Microservices are intended to solve problems for large systems. If you have a small system, use a monolith. You can still have encapsulation, just do it at the level of modules rather than services on a network.

Conclusion

What’s the common thread? When you encapsulate something behind an interface, you make it easy to change the implementation, but hard to change the interface.

If you know ahead of time that you need multiple implementations of something, or multiple clients, encapsulation is a no-brainer. Otherwise, unless you’re confident that the interface will be very stable and will rarely need changing, you should be cautious about encapsulating.

Encapsulating behind an interface adds friction whenever the interface needs to change, and doubly so if that interface is interacted with over a network.

Some forms of encapsulation are harmless, like grouping related methods into a class, but some forms of encapsulation are more trouble than they’re worth.

So when encapsulating, always ask yourself:

  • What are the chances I’ll want multiple implementations/clients?
  • How frequently do I expect the interface to change?
  • How painful will it be each time I need to change the interface?

Unfortunately, you are not an oracle.
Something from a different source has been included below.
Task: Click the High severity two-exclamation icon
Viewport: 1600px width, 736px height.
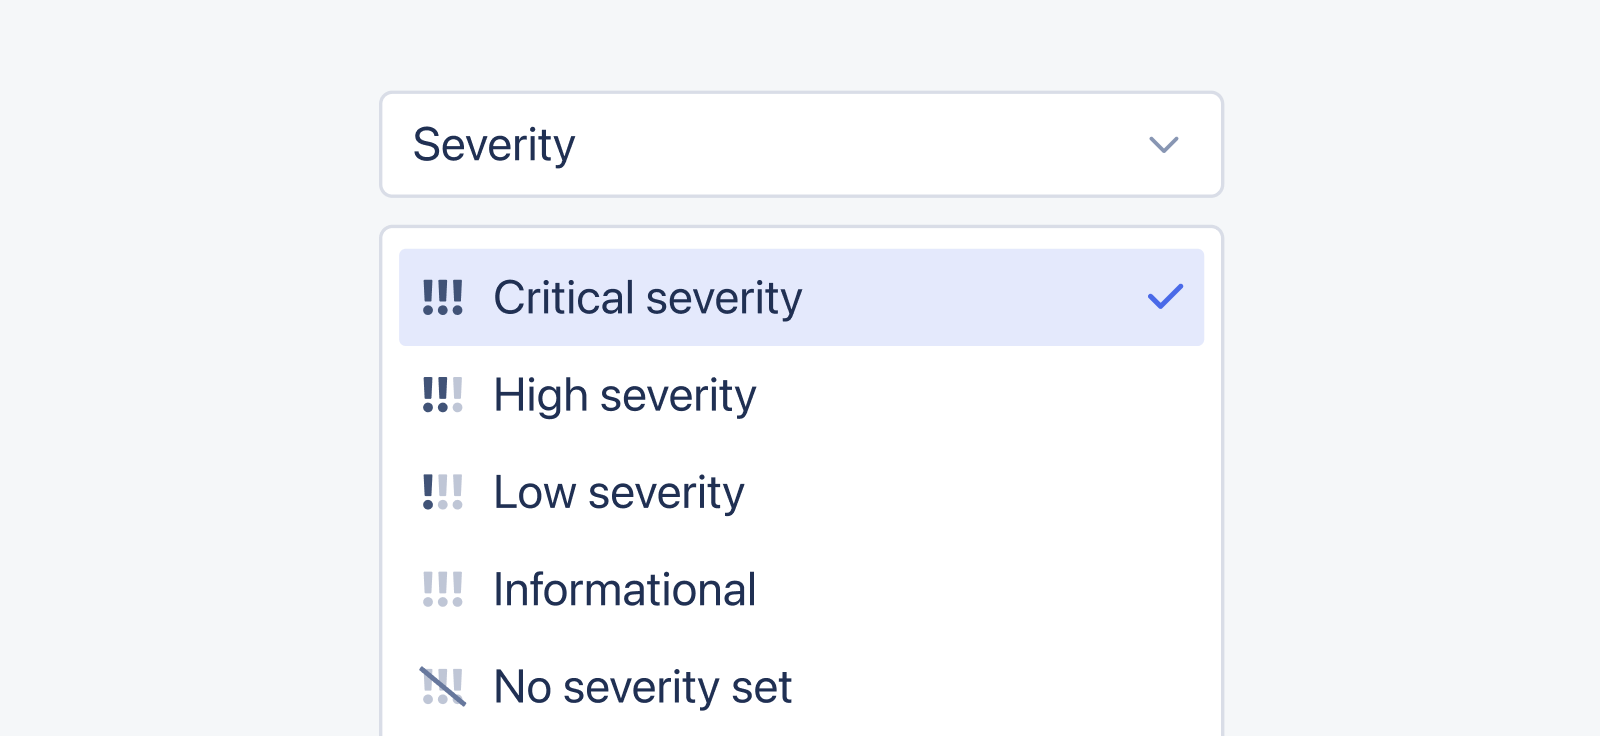Action: [442, 395]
But with some foresight, you might just save yourself a lot of pain.

Footnotes

  1. The backend and frontend may become more unified with the likes of Hotwired, HTMX, and React Server Actions but we’re yet to see how much adoption it all gets. 

  2. This example stretches even my own definition of encapsulation: the class is the one doing the encapsulating, and it already has an interface by virtue of having a set of methods. Adding the separate stand-alone interface doesn’t really encapsulate things further. Nonetheless, it has the exact same tradeoff as the other examples, so I’m including it. Perhaps the example is so hard to classify because it’s not actually doing anything: the standalone interface is identical to the class’s own interface. The only real benefit aside from testability is that you can compile the classes independently. 

  3. I’m sure there are IDEs out there which fix this problem somehow, but when writing Go in VS Code, the editor is not smart enough to ignore the mock implementation and just take you straight to the concrete implementation.